## WHAT THE EXERCISE ASKS
From the data below, pull out every line that contains the string "Toggle", matching case exactly, and copy each one in full.

***** DATA FOR THIS EXERCISE

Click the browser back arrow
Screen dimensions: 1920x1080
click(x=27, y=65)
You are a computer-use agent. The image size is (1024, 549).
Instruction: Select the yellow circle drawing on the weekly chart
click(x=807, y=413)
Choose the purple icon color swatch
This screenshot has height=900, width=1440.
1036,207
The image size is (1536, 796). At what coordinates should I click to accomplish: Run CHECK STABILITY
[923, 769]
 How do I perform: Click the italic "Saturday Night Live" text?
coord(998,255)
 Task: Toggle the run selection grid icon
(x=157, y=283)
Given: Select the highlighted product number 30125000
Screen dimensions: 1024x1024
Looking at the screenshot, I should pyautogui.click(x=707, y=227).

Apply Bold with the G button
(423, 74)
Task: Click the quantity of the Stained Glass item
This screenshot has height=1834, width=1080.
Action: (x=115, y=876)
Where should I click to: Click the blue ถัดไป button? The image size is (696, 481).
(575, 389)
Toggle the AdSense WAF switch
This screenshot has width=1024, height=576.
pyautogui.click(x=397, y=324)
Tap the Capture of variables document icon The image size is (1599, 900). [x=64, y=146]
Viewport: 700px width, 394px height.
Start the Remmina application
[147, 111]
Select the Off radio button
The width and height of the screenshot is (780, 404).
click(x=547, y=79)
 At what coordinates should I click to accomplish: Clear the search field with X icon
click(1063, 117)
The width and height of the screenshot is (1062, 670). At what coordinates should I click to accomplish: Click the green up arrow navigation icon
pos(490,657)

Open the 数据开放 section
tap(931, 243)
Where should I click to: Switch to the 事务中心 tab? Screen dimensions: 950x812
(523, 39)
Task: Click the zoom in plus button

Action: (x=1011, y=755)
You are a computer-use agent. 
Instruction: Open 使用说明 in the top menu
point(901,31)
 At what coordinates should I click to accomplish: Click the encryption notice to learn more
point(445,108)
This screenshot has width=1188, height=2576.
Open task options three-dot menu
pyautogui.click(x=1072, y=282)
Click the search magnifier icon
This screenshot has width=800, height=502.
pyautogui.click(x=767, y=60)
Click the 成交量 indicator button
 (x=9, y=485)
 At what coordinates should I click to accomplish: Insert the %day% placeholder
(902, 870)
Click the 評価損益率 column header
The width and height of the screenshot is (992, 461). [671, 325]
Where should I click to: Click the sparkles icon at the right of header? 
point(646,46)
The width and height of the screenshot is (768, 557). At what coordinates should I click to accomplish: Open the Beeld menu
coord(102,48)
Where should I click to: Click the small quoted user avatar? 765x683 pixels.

**********

## SOLUTION TO THIS TASK
 Task: Toggle the run selection grid icon
Toggle the AdSense WAF switch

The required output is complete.